Black Widow (which was concurrently available on Disney+ for $30) dropped 68% last summer, a record for an MCU movie ahead of the 62% drops for Spider-Man: Far from Home and Ant-Man and the Wasp, both of which legged out to over 1.6x their ten-day cumes after their second-weekend plunges. Conversely, Black Widow, Eternals (-62% after a $70 million debut), Captain America: Civil War, Amazing Spider-Man 2 and Spider-Man; 3 all earned 1.38-1.4x their respective ten-day domestic totals. If Doctor Strange in the Multiverse of Madness plays likewise, it’ll still be looking at a $398 million-$405 million domestic finish.
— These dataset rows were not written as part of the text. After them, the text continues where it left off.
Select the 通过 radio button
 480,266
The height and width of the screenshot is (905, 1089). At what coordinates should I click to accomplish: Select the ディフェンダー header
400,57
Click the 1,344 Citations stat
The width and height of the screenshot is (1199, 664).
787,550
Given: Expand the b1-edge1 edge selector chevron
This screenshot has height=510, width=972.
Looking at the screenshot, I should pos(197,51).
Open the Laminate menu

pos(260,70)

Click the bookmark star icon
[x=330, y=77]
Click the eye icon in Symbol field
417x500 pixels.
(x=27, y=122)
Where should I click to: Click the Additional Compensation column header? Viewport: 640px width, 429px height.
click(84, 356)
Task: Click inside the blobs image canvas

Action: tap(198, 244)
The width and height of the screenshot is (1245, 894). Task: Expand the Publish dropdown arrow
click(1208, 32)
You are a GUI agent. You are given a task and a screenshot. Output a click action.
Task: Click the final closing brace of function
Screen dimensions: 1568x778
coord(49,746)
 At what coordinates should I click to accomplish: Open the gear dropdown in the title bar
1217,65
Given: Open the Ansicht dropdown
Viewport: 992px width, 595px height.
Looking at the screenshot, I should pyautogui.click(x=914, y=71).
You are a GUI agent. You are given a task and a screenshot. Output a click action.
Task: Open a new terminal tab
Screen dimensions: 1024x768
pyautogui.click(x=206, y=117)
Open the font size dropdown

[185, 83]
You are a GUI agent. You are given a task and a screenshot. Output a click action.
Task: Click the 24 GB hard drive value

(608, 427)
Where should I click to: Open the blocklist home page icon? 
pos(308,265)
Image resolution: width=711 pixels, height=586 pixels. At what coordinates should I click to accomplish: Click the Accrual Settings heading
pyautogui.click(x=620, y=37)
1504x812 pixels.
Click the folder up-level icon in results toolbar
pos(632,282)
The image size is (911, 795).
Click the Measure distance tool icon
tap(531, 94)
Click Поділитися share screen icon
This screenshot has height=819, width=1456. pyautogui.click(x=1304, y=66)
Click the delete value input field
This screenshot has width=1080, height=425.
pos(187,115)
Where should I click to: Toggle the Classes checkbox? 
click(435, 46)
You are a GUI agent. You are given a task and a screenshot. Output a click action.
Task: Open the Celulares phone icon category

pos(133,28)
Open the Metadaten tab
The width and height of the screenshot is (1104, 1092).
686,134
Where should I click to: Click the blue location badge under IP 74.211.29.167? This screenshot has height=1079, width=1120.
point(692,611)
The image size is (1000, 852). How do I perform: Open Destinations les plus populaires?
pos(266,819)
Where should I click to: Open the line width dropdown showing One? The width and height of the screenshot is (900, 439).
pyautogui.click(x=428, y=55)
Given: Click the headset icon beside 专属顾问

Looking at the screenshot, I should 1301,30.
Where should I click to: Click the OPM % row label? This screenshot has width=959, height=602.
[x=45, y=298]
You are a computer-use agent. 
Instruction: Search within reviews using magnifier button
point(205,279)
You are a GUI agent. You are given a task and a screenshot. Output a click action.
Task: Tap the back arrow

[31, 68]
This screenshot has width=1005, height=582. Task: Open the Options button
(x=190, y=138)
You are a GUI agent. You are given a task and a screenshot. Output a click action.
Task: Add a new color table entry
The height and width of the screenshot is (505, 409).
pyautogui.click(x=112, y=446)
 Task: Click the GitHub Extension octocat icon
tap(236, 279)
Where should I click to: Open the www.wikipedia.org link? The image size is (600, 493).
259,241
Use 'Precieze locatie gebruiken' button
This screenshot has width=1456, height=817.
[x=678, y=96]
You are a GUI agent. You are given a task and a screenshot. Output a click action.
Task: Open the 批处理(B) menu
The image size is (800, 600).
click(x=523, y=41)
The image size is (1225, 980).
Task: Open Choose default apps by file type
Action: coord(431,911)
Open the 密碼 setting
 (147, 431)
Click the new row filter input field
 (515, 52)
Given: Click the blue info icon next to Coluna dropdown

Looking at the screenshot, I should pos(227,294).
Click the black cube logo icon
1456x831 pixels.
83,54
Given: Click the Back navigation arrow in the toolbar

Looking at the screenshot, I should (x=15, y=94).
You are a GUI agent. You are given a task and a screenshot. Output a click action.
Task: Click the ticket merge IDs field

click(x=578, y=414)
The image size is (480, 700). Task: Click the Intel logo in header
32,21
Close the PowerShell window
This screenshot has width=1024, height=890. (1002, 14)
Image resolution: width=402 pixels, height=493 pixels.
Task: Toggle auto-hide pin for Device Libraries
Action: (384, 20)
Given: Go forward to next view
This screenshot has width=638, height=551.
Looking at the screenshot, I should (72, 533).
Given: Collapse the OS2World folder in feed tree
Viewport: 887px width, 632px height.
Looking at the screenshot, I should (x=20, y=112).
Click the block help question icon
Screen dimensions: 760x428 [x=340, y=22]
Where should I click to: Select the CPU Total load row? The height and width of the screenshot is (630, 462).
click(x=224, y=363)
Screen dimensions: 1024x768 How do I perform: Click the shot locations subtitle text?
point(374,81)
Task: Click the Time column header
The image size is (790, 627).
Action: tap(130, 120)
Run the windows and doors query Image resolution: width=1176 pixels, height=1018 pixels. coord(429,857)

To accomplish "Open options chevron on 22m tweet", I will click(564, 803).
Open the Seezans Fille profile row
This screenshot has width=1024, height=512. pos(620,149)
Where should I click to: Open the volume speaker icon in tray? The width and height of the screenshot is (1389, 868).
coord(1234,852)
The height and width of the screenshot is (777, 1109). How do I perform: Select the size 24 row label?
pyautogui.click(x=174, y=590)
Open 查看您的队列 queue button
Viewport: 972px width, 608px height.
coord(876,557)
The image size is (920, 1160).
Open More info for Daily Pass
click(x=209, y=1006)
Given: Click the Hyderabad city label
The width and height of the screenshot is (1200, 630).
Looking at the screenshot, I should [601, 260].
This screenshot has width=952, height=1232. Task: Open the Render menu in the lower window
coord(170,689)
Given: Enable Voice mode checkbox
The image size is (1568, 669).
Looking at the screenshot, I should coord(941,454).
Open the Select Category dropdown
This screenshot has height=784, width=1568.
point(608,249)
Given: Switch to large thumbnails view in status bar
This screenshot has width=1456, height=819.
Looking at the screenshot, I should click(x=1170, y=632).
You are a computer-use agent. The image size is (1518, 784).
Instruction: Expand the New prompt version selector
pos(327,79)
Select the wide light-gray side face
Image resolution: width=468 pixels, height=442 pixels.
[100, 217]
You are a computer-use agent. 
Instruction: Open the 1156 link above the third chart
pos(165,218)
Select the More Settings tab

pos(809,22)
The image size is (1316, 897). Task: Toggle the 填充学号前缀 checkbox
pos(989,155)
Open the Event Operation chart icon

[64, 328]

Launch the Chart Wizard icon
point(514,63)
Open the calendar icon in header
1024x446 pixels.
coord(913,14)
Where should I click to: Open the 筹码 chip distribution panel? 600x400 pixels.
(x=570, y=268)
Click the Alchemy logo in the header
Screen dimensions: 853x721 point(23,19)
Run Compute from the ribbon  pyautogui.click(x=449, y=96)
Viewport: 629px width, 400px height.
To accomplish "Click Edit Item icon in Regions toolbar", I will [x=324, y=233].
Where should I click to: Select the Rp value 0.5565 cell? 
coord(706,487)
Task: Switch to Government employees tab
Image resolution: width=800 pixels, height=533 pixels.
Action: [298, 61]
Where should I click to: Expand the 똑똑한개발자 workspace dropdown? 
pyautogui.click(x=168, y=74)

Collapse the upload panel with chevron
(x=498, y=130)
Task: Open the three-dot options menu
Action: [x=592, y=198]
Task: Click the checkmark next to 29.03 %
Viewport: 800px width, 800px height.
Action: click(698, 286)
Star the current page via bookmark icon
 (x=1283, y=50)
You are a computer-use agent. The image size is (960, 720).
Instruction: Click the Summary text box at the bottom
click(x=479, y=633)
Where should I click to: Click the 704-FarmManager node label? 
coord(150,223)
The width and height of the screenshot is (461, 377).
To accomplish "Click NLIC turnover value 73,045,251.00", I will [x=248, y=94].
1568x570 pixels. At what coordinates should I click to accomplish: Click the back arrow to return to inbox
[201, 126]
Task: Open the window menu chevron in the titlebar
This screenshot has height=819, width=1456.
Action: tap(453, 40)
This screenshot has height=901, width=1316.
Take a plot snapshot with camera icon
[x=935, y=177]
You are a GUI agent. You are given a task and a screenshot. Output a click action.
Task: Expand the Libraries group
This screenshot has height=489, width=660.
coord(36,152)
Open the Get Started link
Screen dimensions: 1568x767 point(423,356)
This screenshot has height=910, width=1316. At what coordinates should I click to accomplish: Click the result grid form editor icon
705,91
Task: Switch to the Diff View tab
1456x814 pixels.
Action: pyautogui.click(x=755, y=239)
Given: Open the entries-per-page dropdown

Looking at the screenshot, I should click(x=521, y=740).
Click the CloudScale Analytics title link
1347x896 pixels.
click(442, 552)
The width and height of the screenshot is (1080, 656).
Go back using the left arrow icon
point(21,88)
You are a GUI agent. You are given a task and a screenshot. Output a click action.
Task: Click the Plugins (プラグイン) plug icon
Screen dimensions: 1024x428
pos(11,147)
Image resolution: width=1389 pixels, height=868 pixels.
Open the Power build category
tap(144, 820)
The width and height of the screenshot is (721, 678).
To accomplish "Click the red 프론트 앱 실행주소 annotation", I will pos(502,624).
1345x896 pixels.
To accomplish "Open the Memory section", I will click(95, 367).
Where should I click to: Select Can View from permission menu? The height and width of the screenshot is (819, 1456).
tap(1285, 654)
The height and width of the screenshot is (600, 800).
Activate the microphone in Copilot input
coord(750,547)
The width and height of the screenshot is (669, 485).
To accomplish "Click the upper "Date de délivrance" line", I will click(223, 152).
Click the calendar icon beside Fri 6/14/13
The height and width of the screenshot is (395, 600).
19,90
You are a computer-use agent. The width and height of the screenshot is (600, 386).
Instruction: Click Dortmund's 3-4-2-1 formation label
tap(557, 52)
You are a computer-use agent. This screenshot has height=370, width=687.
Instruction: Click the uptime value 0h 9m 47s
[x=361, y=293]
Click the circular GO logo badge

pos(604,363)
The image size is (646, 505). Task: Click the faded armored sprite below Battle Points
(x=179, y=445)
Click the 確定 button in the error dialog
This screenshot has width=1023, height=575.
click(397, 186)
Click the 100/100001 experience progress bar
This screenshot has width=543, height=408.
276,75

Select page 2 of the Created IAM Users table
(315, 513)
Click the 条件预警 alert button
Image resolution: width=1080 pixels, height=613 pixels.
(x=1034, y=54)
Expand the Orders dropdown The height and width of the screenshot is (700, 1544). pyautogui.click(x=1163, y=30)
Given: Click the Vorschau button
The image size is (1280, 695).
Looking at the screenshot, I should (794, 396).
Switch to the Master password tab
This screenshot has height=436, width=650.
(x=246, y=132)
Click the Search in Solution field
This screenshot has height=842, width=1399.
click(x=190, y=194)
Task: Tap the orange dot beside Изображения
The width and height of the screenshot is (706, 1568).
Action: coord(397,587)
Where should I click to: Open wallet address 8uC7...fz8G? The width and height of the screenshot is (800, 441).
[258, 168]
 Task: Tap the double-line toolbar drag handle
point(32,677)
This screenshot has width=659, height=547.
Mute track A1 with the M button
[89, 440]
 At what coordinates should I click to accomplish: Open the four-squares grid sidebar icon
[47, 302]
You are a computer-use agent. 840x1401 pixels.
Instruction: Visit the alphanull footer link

However, if it plays like Dawn of Justice and earns just 1.269x its ten-day total, it’ll end up below The Batman’s $369 million domestic cume. While the grosses are still objectively huge, the big drop is frustrating amid a massively frontloaded opening weekend ($187 million from a $90 million Friday) and a mere B+ Cinemascore (just the third MCU movie to earn below an A- along with Thor and Eternals). In terms of second-weekend competition, it’s not like Firestarter is competition on the level of The Great Gatsby against Iron Man 3 in 2013 or Neighbors against Amazing Spider-Man 2 in 2014.
This does imply that some moviegoers weren’t any more into it than were the perpetually online contingent who wanted a less evil Wanda, more fan-bait cameos and Easter Eggs, and less of a standalone sequel. That may be mere grim speculation, it might just be that these MCU movies are becoming “for fans only” events whereby those who still care show up in the first week. That’s fine if the “fan ceiling” remains high, as was the case for the Twilight Saga sequels or the later Harry Potter and Hunger Games sequels.
However, it may point to a challenge after the next two years of MCU sequels (Thor: Love & Thunder, Black Panther: Wakanda Forever, Ant-Man and the Wasp: Quantomania and The Marvels) when it’s time to introduce new characters for new franchises. Moreover, the MCU became a dominant Hollywood blockbuster force precisely because it played to the fans and to general audiences who would casually choose to show up on Saturday night. If it no longer has that advantage, then it may be closer to just being another big-deal brand/IP in a sea of big-deal brands and IPs.